■ **WORK REQUEST 1**
Copy the article about Chris Frusci between "Given his prior" and "a football scholarship.", inclusive, substituting "Panthers" for "Owls".
■ **WORK REQUEST 2**
Resume the article about Chris Frusci after its last sentence.

■ **GIVEN TEXT**

Start of Block

Given his prior athletic history, Chris Frusci’s current position at NYIT in Old Westbury is, at the very least, surprising.The 2004 graduate was a member of the Owls football, basketball, and baseball programs, and played each sport for all four years of his high school career before attending Muhlenberg on a football scholarship.
So, it came as a bit of a shock when the three-sport athlete was named head coach of the NYIT men’s and women’s tennis teams last summer.
Frusci chalks up the opportunity to being in “the right place at the right time.” He had been working at NYIT when the school began its tennis program in 2010. Head coach Kelly Waters, not wanting to tackle the task alone, asked him to be her assistant. Frusci was more than willing to accept the challenge.
“I’m a competitor. I played college sports and know how it works,” Frusci said. “I do know the game of tennis. I’ve been around it my whole life and have been following it. It’s a great sport to watch.”

End of Block

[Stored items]

Start of Block

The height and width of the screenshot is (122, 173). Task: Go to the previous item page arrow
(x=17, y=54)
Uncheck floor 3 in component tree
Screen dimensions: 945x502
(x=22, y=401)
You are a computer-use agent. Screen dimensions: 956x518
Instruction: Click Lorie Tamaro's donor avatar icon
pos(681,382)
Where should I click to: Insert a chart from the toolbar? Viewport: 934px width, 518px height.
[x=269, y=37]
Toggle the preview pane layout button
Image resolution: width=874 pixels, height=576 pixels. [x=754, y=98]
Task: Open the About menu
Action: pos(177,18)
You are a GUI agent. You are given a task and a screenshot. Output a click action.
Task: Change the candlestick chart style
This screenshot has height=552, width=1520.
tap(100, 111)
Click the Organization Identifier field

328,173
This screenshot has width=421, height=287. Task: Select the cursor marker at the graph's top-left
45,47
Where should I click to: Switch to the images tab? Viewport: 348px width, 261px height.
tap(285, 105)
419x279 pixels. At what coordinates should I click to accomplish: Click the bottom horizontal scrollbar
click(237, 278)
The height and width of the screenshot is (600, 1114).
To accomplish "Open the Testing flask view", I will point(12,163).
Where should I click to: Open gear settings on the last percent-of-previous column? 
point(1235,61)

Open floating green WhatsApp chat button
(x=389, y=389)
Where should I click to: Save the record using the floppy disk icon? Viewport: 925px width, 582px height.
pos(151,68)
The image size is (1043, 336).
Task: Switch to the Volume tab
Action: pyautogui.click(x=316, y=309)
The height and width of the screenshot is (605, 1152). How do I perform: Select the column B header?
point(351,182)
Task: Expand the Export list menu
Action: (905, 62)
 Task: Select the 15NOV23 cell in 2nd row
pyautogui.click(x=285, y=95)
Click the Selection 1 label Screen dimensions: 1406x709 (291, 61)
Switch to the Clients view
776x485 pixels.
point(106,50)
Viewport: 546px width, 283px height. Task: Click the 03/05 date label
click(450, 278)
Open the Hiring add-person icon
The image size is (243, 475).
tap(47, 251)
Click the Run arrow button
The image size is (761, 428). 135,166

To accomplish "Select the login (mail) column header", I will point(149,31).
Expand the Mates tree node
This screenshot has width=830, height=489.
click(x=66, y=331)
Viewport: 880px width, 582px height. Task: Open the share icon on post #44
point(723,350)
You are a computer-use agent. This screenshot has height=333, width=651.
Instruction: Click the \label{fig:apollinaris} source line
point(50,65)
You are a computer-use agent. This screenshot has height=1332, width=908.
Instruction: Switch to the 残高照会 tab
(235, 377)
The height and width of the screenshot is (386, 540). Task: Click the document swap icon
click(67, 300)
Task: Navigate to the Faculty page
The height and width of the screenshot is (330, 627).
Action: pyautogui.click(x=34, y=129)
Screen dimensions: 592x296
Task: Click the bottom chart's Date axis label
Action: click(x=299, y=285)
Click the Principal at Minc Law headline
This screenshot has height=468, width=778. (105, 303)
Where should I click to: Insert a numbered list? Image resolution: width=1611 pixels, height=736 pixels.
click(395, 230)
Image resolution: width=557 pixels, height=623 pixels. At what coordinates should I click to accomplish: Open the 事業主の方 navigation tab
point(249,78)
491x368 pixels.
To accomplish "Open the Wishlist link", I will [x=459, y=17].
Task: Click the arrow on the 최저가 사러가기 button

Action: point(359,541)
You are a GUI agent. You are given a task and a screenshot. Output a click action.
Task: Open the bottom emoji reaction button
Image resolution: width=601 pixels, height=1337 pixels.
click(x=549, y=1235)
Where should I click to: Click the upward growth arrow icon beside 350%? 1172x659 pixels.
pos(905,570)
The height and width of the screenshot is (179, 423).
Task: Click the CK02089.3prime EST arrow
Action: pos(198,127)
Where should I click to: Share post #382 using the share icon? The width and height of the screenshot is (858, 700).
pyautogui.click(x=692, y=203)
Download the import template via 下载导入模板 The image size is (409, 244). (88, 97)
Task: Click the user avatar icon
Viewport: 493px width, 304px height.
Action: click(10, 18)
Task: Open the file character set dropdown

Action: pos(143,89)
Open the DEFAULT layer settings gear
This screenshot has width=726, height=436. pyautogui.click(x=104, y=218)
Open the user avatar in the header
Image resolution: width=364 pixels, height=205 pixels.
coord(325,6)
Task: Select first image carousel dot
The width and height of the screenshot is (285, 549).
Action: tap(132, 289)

End of Block

■ **TASK RESULT 1**
Given his prior athletic history, Chris Frusci’s current position at NYIT in Old Westbury is, at the very least, surprising.The 2004 graduate was a member of the Panthers football, basketball, and baseball programs, and played each sport for all four years of his high school career before attending Muhlenberg on a football scholarship.

■ **TASK RESULT 2**
When Waters left the team in May, Frusci was named interim head coach - later getting that tag removed and gaining full control of the program. Once he got the job, the former college quarterback immersed himself in the world of hard courts.
“I did a lot of reading, went to clinics, and watched some Division One coaches work their practices,” he said.
His research paid off. The men’s team finished 11-11 overall in Frusci’s first season, 2-2 in East Coast Conference play. That record earned the Bears the sixth seed in the 2012 NCAA East Regional. They will face the third-seeded University of D.C Firebirds on Monday in New Hampshire.
Having never played tennis at an organized level, Frusci wondered how his players would respond to a coach who didn’t play in college, or even high school. This concern was soon eliminated.
“I think I earned their respect pretty quickly once they realized my knowledge of the game, (saw) how I ran my practices, and how dedicated I was to coaching,” he said.
As a first year coach of a second year program, Frusci both relishes and understands the Bears’ role as an underdog in the NCAA tournament.
“Being an underdog, you have to take it for what it’s worth,” Frusci said. “Our first round match is against a team that beat us three times this year. But, we were in every match. These are different circumstances. It’s a different atmosphere and on a neutral court. I think our team believes that we can win this first round matchup.”
Frusci, who was named Lynbrook Athlete of the Year after his senior season, cites Owls football coach Joe Knoll and baseball coach Al Marrazzo as his coaching influences.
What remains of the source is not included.